1.キャリアアップ助成金(健康管理コース)とは?
キャリアアップ助成金に共通のキャリアアップ計画を提出することは言うまでもないですが、内容としては、有期契約労働者等について「法定外の健康診断制度」を規定し、延べ4人以上実施した場合に支給されます。
まずは、法定外とは何を言うのかをチェックする必要があります。
2018年今日現在、有期契約社員については定期健康診断は義務付けれておりません。その義務付けられていない人に対して健康診断を行うことが、この助成金で言う「法定外の健康診断」を指します。
因みに、健康診断でいう法定項目は次の通りです。
【法律で定めのある健康診断11項目】
既往歴及び業務歴の調査、喫煙歴、服薬歴などの調査
自覚証及び他自覚症状の有無の調査
身長、体重、視力、聴力、腹囲の検査
胸部エックス線検査
血圧測定
貧血検査
肝機能検査
血中脂質検査
血糖値検査
心電図検査
尿検査
2.助成金支給額は?
内容 | 助成金金額 |
---|---|
有期契約労働者等について「法定外の健康診断制度」を規定し、延べ4人以上実施した場合 | 1事業所当たり38万円(48万円) ※大企業は減額されます |
※カッコ内支給額は、生産性要件を満たした場合に支給される額です。
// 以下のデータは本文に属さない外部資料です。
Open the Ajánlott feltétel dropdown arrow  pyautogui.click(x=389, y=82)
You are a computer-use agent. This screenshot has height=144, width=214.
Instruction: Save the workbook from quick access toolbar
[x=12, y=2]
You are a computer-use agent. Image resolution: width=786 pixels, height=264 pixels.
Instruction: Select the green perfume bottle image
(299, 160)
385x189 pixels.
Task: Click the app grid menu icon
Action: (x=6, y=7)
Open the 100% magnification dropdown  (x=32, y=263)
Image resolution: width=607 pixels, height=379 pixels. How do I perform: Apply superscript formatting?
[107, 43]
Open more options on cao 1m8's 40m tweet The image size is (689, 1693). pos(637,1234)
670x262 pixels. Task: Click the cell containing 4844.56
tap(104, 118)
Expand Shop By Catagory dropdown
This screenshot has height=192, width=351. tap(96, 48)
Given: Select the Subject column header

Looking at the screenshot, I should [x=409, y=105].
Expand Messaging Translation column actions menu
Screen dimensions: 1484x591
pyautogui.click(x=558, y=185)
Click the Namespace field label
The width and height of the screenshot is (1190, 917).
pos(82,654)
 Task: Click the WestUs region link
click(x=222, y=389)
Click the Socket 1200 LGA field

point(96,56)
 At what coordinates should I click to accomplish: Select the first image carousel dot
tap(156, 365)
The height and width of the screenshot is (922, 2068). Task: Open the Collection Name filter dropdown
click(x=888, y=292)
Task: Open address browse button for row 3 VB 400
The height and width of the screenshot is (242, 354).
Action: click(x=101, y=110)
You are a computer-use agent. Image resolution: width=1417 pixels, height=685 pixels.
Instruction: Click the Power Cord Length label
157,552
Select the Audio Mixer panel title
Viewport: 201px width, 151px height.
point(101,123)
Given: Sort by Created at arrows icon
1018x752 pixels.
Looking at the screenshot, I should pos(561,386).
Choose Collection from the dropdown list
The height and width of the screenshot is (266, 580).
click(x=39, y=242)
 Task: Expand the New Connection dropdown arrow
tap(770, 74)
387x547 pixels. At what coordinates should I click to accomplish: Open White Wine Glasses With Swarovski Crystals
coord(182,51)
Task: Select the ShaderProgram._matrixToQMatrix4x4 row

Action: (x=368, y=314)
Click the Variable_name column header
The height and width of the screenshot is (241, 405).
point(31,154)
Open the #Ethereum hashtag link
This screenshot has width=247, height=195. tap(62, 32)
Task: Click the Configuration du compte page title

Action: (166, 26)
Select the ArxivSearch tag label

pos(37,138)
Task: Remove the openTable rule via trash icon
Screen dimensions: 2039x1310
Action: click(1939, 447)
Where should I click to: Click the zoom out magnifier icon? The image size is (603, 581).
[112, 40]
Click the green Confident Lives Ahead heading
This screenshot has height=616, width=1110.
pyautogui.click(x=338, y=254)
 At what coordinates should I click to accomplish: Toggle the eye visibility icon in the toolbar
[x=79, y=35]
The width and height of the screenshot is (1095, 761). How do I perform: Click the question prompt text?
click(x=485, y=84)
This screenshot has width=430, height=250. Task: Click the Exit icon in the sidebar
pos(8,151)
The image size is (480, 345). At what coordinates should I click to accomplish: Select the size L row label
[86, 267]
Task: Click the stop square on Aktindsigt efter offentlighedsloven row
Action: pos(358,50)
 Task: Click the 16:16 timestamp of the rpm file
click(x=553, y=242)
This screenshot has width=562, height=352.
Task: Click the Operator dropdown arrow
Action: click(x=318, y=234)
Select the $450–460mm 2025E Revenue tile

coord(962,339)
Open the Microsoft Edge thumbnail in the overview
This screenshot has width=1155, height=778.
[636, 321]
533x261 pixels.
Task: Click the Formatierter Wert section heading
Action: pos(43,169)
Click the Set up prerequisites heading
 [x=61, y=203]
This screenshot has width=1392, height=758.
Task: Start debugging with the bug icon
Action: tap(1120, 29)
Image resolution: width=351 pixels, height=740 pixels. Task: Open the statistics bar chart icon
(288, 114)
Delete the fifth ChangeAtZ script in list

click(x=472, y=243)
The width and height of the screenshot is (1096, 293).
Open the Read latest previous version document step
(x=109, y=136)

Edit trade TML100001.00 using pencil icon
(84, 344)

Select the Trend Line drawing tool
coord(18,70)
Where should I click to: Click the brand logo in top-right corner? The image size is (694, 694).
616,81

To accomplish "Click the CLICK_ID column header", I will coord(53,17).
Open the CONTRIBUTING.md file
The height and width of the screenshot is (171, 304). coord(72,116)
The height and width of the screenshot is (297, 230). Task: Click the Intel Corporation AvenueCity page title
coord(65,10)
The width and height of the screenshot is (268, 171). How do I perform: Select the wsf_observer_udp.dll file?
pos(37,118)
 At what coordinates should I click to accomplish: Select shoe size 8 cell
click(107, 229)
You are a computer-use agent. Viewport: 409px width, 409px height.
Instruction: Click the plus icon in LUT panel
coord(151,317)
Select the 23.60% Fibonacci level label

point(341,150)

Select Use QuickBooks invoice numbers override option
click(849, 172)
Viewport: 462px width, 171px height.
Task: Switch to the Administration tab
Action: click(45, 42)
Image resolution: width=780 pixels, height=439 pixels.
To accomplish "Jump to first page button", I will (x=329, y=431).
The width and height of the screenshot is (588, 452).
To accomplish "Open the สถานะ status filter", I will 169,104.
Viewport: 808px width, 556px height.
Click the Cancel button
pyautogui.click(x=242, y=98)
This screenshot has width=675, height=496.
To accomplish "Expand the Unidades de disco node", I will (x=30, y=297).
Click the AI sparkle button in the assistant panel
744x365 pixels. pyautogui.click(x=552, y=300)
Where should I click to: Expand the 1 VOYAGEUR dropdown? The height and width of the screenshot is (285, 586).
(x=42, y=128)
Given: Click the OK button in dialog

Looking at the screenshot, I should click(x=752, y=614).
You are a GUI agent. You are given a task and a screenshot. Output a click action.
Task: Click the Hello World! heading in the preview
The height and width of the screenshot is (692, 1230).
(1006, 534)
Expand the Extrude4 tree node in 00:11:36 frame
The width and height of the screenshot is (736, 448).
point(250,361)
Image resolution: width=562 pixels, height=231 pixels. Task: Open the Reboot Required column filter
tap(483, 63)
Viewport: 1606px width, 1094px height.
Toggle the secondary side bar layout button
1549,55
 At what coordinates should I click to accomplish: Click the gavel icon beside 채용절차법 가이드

生産性要件については、厚生労働省のホームページ 生産性を向上させた企業は労働関係助成金が割増されます をご確認ください。
3.事業主要件は?
有期契約労働者等を対象とする、各種健康診断制度を労働協約又は就業規則に規定した事業主
雇用する有期契約労働者等延べ4人以上に実施した事業主
規定した健康診断制度等を継続して運用している事業主
実施した健康診断等の費用の全額負担する事業主
実施した健康診断等の費用を半額以上負担する事業主
健康診断制度を実施するにあたり、実施要件がある場合には、労働協約または就業規則に規定している事業主
生産性を満たした場合の支給額の適用を受ける場合は、当該生産性要件を満たした事業主であること
4.支給対象従業員について
「健康診断制度コース」の支給対象となる従業員は、次の(1)~(3)要件を満たす必要があります。
(1)有期契約労働者であること
(2)雇用時の健康診断・人間ドックの受診日に、申請事業主事業所において雇用保険被保険者であること
(3)助成金の支給申請日に離職していないこと
5.対象となる各種健康診断とは?
支給対象事業主は、キャリアアップ計画の実施期間の中で、健康診断の実施義務のない有期雇用の従業員に対し、下記3つの内いずれかを労働協約または就業規則に規定し、対象従業員4人以上に実施する必要があります。
雇入時健康診断
労働安全衛生規則第43条に規定された常時使用する労働者に対して行う健康診断
定期健康診断
労働安全衛生規則第44条に規定された、常時使用する労働者に対して行う健康診断
参考:厚生労働省 労働安全衛生に基づく健康診断の概要(6頁~)
人間ドック
次の(ア)に加えて、(イ)~(ク)いずれかの項目について行う健康診断
(ア)基本健康診断
(イ)胃がん検診
(ウ)子宮がん検診
(エ)肺がん検診
(オ)乳がん検診
(カ)大腸がん検診
(キ)歯周疾患検診
(ク)骨粗鬆症診断
6.手続きの流れ
キャリアアップ計画の作成・提出〈健康診断制度を規定する日までに提出〉
・雇用保険適用事業所ごとに「キャリアアップ管理者」を配置し、「キャリアアップ計画」を作成し、管轄労働局長へ提出し、認定を受ける
↓
就業規則または労働協約に健康診断制度を規定します
・キャリアアップ計画期間中に、健康診断制度を規定します
【注意】
※ 労働基準監督署に改定後の就業規則の届出が必要です
※ 10人未満の事業所は労働基準監督署への届出の代わりに、事業主と労働組合等の労働者代表者の署名及び捺印による申立書でも大丈夫です
↓
健康診断等の実施
・法的に健康診断実施が義務づけられていない有期雇用従業員4人以上に健康診断制度を実施します
↓
助成金支給申請
・4人目の有期雇用従業員が健康診断を実施した月の給与支給日翌日から2カ月以内に申請を行う
↓
支給決定
7.この助成金に関する注意点は?
この助成金は、導入の時期がとても重要です。
制度導入、健康診断の時期についてはご注意ください。
また、健康診断について領主所の書き方にも注意が必要です。